Установить контакты с новым неизвестным коллективом необходимо, но сделать это гастролеру, приезжающему в чужой город, чужой театр со своими методами работы, не так-то просто. А контакты — первый шаг к доверию. А если взаимодоверия у режиссера с актерами, да и со всем коллективом нет — можно заказывать билеты и уезжать домой. А люди везде разные, способ общения везде свой и часто весьма специфический. Часто во время поездок в разные страны я попадал в довольно рискованные ситуации. Но ведь у режиссера трудность в том, что он не может и не должен уступать, отступать, ретироваться и приспосабливаться. Такая профессия! Как-то на первой репетиции в Праге я вдруг увидел, что после перерыва у всех артистов в руках оказались блюдечки с чашечками ароматного кофе. Мне надо репетировать, а артистки (особенно они!) невозмутимо сидят и помешивают ложечками свой кофе. Я посмотрел на них, они очень приветливо посмотрели на меня и… продолжали наслаждаться видимо привычным и лакомым напитком. Я молчал, они — наслаждались, впрочем, явно ожидая, когда я начну репетировать (они, видимо, были готовы на время отложить блюдечки с чашечками, на время пойти на сцену. Они, видимо, были готовы и порепетировать, и понаслаждаться). Я оробел, а потом попробовал представить, что бы на моем месте сделал Станиславский. Я не обвинял их в бестактности, я догадывался, что у них так принято, но Станиславский, наш русский стиль поведения на репетиции… Не начинать же мне перевоспитывать солидных артистов незнакомой мне страны. Я — молчал, они наслаждались, прихлебывая кофе и ожидая, когда я начну объяснять сцену, ее смысл, значение, характер действия актеров… Тут я увидел на подоконнике газету. Я развернул газету и углубился в чтение. При этом для остроты положения положил ногу на ногу. Это и решило дело. Помощник режиссера весьма вежливо спросил меня, когда

я начну репетицию. Когда кончится перерыв, ответил я. Но перерыв уже кончился, возразил помреж. «Как кончился? Ведь дамы еще пьют кофе, не будем им мешать, подождем». Все смутились, быстро отложили чашечки с кофе и заняли свои места на сцене. Репетиция шла натянуто, все были не в своей тарелке. В конце репетиции до артистов, наконец, дошло, что у русских так не принято. Я боялся, что они начнут извиняться. Почему-то мне казалось, что артистки, извиняющиеся перед режиссером, — это нонсенс, недопустимый в отношениях артистов и режиссера. Поэтому при первом же обращении я перебил их и сказал: «Ох, как дивно благоухал ваш кофе, я совсем обезумел от зависти!» Артистки расхохотались, поняв, что я не хочу акцентировать факт их недисциплинированности и бестактности (по русским меркам), и между нами как бы образовалась некая общая лукавая тайна. Больше артистам пить кофе на репетиции не хотелось, а газету с подоконника убрали. А образовавшийся шутливый заговор только помог нашей доверительности. Хотя для пражских артистов осталось загадкой, почему на репетиции нельзя глотнуть горячего, душистого кофе? Ох уж эти русские!

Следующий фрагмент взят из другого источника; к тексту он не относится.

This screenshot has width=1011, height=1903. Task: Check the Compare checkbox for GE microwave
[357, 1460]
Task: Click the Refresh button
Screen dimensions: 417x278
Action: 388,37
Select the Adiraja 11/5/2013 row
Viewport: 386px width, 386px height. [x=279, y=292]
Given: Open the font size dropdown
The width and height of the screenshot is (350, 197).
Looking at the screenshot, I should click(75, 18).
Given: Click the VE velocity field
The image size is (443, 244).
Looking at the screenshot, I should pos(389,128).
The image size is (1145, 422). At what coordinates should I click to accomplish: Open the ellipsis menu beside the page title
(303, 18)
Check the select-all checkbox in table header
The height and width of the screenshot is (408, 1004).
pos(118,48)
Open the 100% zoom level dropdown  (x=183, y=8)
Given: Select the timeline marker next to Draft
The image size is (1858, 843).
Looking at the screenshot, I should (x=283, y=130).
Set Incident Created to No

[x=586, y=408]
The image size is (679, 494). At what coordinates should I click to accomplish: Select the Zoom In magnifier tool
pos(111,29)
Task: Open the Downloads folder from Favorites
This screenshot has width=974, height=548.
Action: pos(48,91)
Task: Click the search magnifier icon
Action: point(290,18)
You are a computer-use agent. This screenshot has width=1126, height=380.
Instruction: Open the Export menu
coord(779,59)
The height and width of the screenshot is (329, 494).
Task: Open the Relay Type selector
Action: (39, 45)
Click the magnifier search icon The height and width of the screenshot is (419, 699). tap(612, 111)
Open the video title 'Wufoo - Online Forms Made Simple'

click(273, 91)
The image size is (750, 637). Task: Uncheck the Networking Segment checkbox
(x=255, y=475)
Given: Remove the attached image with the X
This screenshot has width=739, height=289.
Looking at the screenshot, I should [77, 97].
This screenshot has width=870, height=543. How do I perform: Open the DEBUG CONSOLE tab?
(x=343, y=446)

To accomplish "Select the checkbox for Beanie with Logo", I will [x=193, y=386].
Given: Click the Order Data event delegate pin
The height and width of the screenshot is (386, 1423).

Случай сложнее произошел со мной в Италии, где я ставил «Князя Игоря». В порядке режиссерского экспромта (а в моих мизансценах это бывает часто) я посадил очаровательных балетных девочек-половчанок на авансцену по рампе и просил их свесить ножки в оркестр. Ничего плохого я не предвидел. Но вскоре меня вызвали к директору, где представитель профсоюза (это Италия) заявил мне протест. Я не на шутку перепугался, потому что мне намекнули, что этот представитель является членом некой всесильной мафиозной группы. А обвинили меня в том, что свесившиеся в оркестр ножки балерин отвлекают музыкантов от нот, музыканты не отвечают за точность игры, так как не смотрят на жесты дирижера, и тем более не отвечают за сохранность инструментов. Я готов был все принять за шутку, но представитель профсоюзов (а может быть, и мафии) был слишком серьезен. В отчаянии я попросил разрешения переговорить с оркестром. Насупив брови, на меня смотрели скрипачи и валторнисты, трубачи и литавристы. Со страху я пошел на крайнюю меру — объявил музыкантам, что у меня есть официальная договоренность с танцовщицами о том, что последние не будут требовать с музыкантов денег, если кто-нибудь из них заглянет балеринам под костюм (а они были не в юбках, а в восточных шароварах). К счастью, переводчица была совершенно лишена юмора и выдала этот глупый текст сухо, официально и с некоторой торжественностью. Несколько секунд молчания — и хохот, одобрительные возгласы всего оркестра. Что это было? Шутка, розыгрыш? А может быть, серьезное коммерческое требование возместить возможные потери? «Не задумывайтесь, это Италия!» — сказал мне удовлетворенный директор. Но я-то от неожиданности порядком испугался!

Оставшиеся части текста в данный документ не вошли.